Stored records:
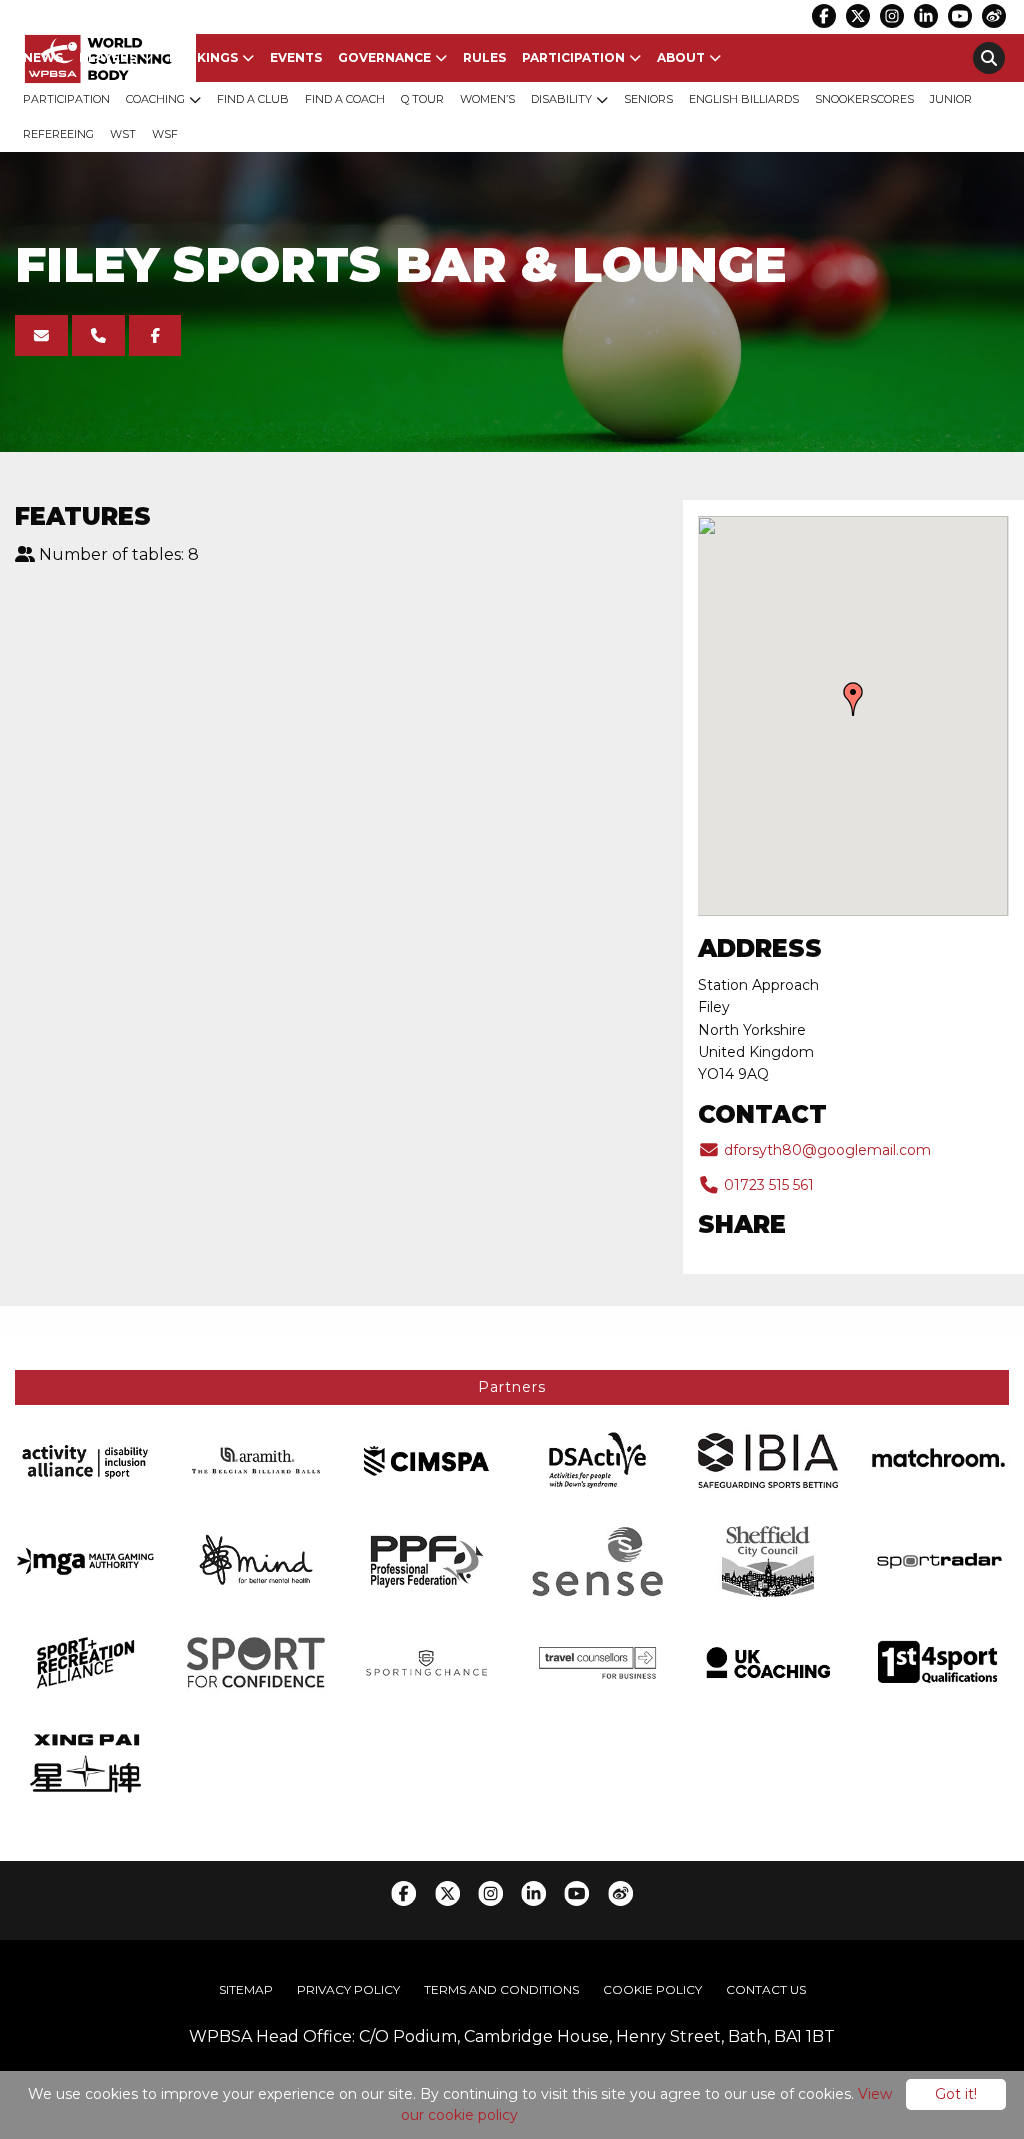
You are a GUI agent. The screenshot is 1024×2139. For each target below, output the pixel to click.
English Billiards (744, 99)
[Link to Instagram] (892, 16)
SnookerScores (864, 99)
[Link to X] (858, 16)
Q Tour (422, 99)
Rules (484, 57)
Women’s (487, 99)
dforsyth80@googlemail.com (825, 1150)
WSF (165, 134)
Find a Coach (345, 99)
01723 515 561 (767, 1185)
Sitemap (246, 1989)
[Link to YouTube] (960, 16)
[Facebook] (155, 335)
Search (989, 58)
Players (108, 57)
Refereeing (58, 134)
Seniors (648, 99)
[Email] (41, 335)
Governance (384, 57)
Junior (951, 99)
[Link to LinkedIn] (926, 16)
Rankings (203, 57)
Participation (573, 57)
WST (123, 134)
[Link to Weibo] (994, 16)
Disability (561, 99)
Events (296, 57)
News (43, 57)
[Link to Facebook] (824, 16)
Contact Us (766, 1989)
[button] (853, 699)
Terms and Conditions (501, 1989)
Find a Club (253, 99)
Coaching (155, 99)
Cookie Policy (652, 1989)
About (681, 57)
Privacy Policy (348, 1989)
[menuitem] (43, 58)
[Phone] (98, 335)
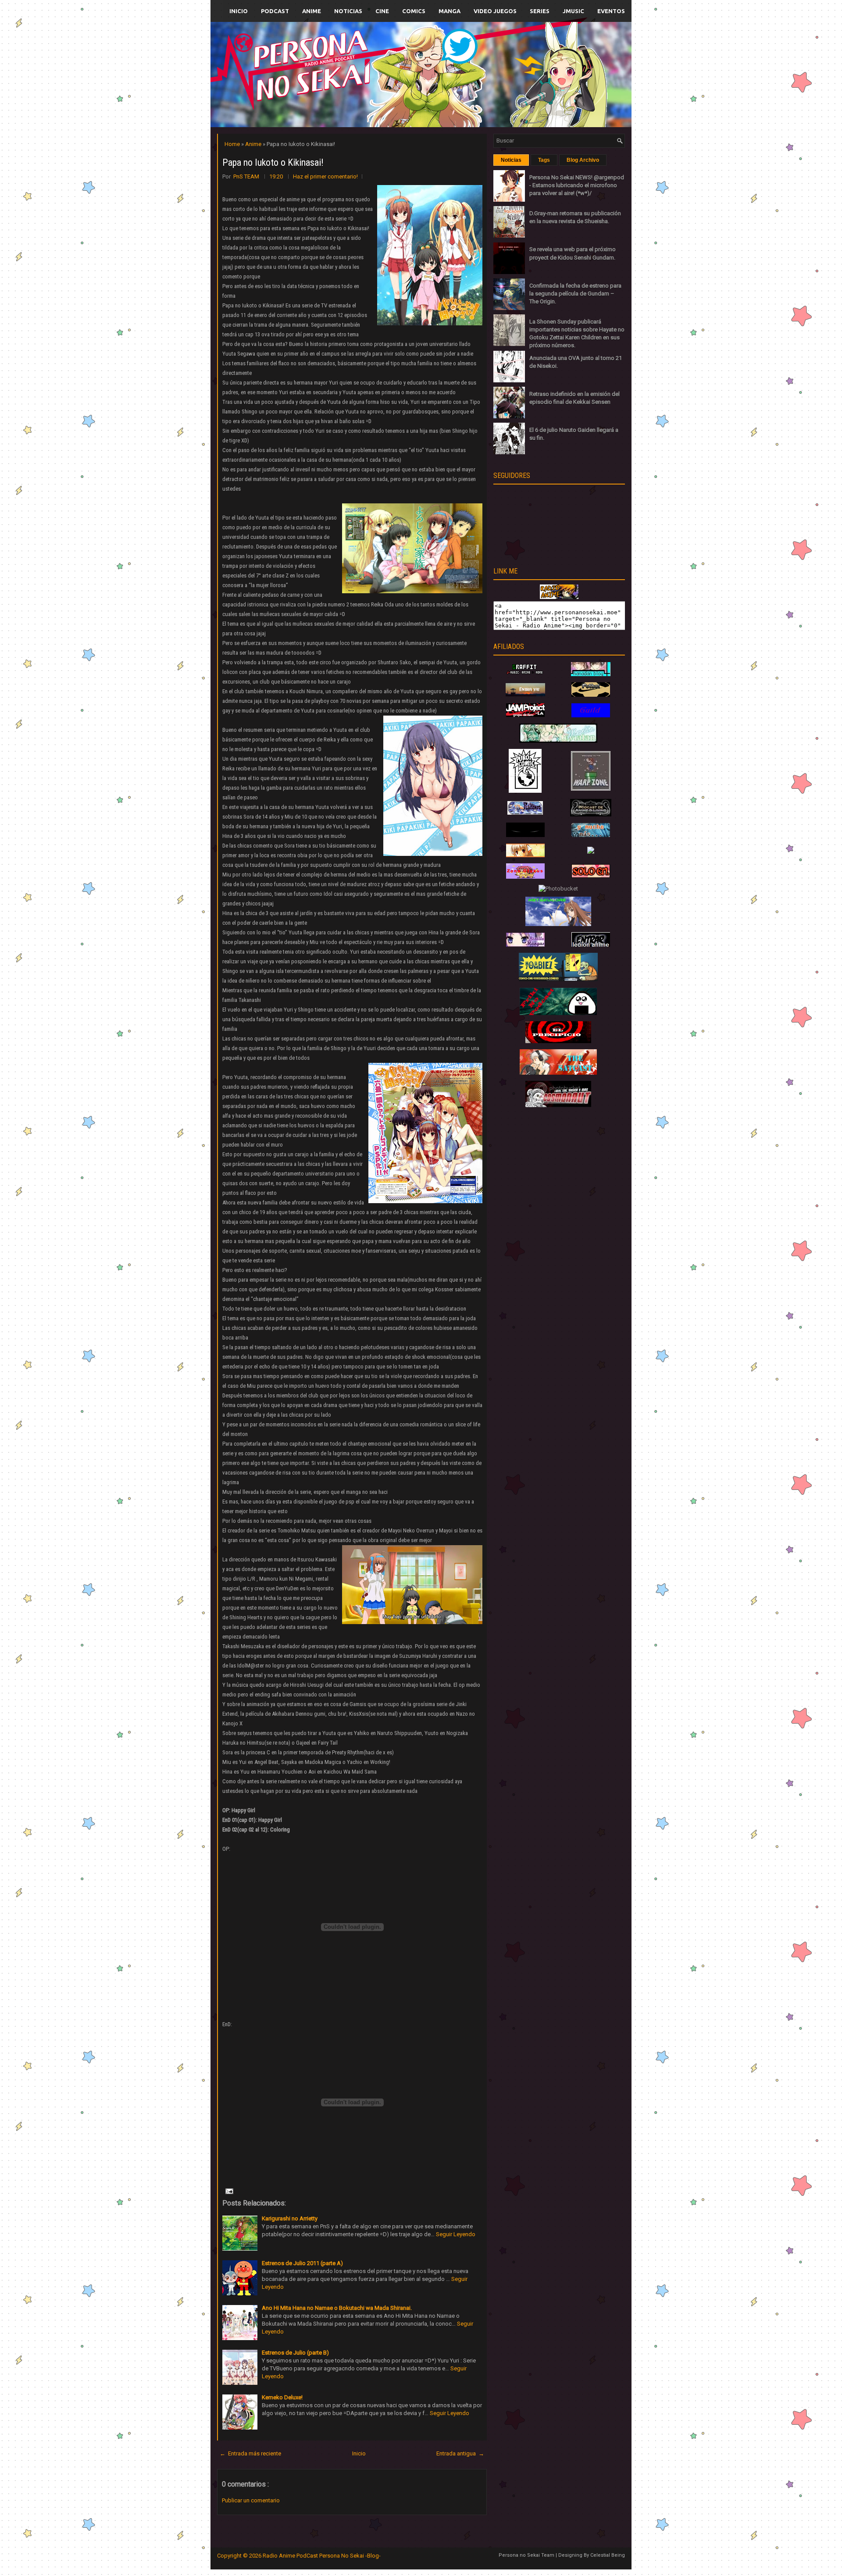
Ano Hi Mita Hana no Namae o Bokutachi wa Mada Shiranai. (337, 2308)
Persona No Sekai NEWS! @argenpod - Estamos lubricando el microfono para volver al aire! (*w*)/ (576, 185)
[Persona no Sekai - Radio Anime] (559, 597)
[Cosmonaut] (558, 1105)
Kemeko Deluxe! (282, 2397)
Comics (413, 11)
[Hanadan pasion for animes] (590, 674)
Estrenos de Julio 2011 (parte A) (302, 2263)
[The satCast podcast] (558, 1072)
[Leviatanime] (558, 741)
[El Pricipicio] (558, 1041)
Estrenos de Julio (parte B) (295, 2352)
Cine (382, 11)
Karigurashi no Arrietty (290, 2218)
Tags (544, 160)
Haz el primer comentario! (325, 176)
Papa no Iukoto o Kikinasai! (273, 162)
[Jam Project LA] (525, 715)
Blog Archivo (583, 160)
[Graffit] (525, 674)
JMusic (573, 11)
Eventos (611, 11)
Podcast (275, 11)
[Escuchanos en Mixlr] (519, 80)
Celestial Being (607, 2555)
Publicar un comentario (251, 2500)
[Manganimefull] (525, 835)
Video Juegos (495, 11)
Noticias (348, 11)
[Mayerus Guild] (590, 715)
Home (233, 144)
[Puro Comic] (525, 790)
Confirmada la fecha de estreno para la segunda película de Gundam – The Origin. (575, 293)
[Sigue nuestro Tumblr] (453, 95)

§ **What to produce**:
This exercise calls for the line containing "JMusic (573, 11)" and each line after it in the records, copied exactly.

§ **Task answer**:
JMusic (573, 11)
Eventos (611, 11)
Podcast (275, 11)
[Escuchanos en Mixlr] (519, 80)
Celestial Being (607, 2555)
Publicar un comentario (251, 2500)
[Manganimefull] (525, 835)
Video Juegos (495, 11)
Noticias (348, 11)
[Mayerus Guild] (590, 715)
Home (233, 144)
[Puro Comic] (525, 790)
Confirmada la fecha de estreno para la segunda película de Gundam – The Origin. (575, 293)
[Sigue nuestro Tumblr] (453, 95)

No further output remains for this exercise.